Pretransplant sensitization to human leukocyte antigen (HLA) is a well-known risk factor associated with adverse allograft outcomes [9]. Presensitization to HLA is not only associated with a high rate of acute antibody-mediated rejection (ABMR) but also with the gradual development of chronic allograft tissue injury caused by humoral immune system activation. Indeed, the development of chronic ABMR was significantly higher in patients with presensitization to HLA compared to patients with low immunologic risk [1012]. Moreover, both preformed persistent donor-specific antibody (DSA) and preformed cleared DSA showed an increased risk of graft loss [9]. Another study reported that preformed donor-specific anti-HLA antibodies (HLA-DSAs) with mean fluorescence intensity (MFI) > 3,000 had an increased risk of graft loss [13].

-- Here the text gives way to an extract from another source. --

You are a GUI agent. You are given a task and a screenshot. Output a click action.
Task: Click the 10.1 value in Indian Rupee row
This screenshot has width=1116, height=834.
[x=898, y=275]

Therefore, both obesity and pretransplant sensitization to HLA in KTRs might contribute to the progression of chronic allograft tissue injury and adverse allograft outcomes, although the mechanisms are different. However, it has not been investigated whether both factors have an interactive effect on allograft outcomes. Hence, in this study, we analyzed the short- and long-term graft outcomes in KTRs with high BMI and presensitization to HLA and investigated the interaction between high BMI and HLA presensitization status.

Methods

Study design

This was a retrospective observational single-center study. Between January 2010 and December 2018, 1,290 KTs were performed at the Seoul St. Mary’s Hospital in Seoul, South Korea. Of these, 412 patients received a kidney from a deceased donor, 195 cases were ABO-incompatible KTs, and 1 KTR had both legs amputated; these cases were excluded from the study. Finally, 682 KTRs were included in this analysis. The distribution of BMI in the KTRs is presented in Supplementary Fig. 1 (available online), and the median BMI value was 22.7 kg/m2. Patients with BMI of ≥22.7 kg/m2 were categorized in the high BMI group, while others were classified in the low BMI group. The cases were defined as presensitized to HLA when the MFI value of HLA-DSA at baseline was higher than 3,000 [13] and as non-sensitized when the value was below 3,000. Based on the above classifications, KTRs were divided into four groups: low BMI-non-sensitized, high BMI-non-sensitized, low BMI-sensitized, and high BMI-sensitized as presented in Fig. 1. This study followed the Declaration of Helsinki and was approved by the Institutional Review Board (IRB) of Seoul St. Mary’s Hospital (No. XC15RIMI0072K). As it was a retrospective study using data obtained from medical records, informed consent was waived by the IRB.

Figure 1.

Distribution of the patient population according to BMI and HLA presensitization status.

Of the 682 kidney transplant recipients of ABO-compatible living donor kidney transplantations (KTs), 621 cases were HLA-non-sensitized, while 61 cases were HLA-sensitized. Patients were categorized into four groups according to the median BMI: low BMI-non-sensitized (n = 302), high BMI-non-sensitized (n = 319), low BMI-sensitized (n = 40), and high BMI-sensitized (n = 21) groups.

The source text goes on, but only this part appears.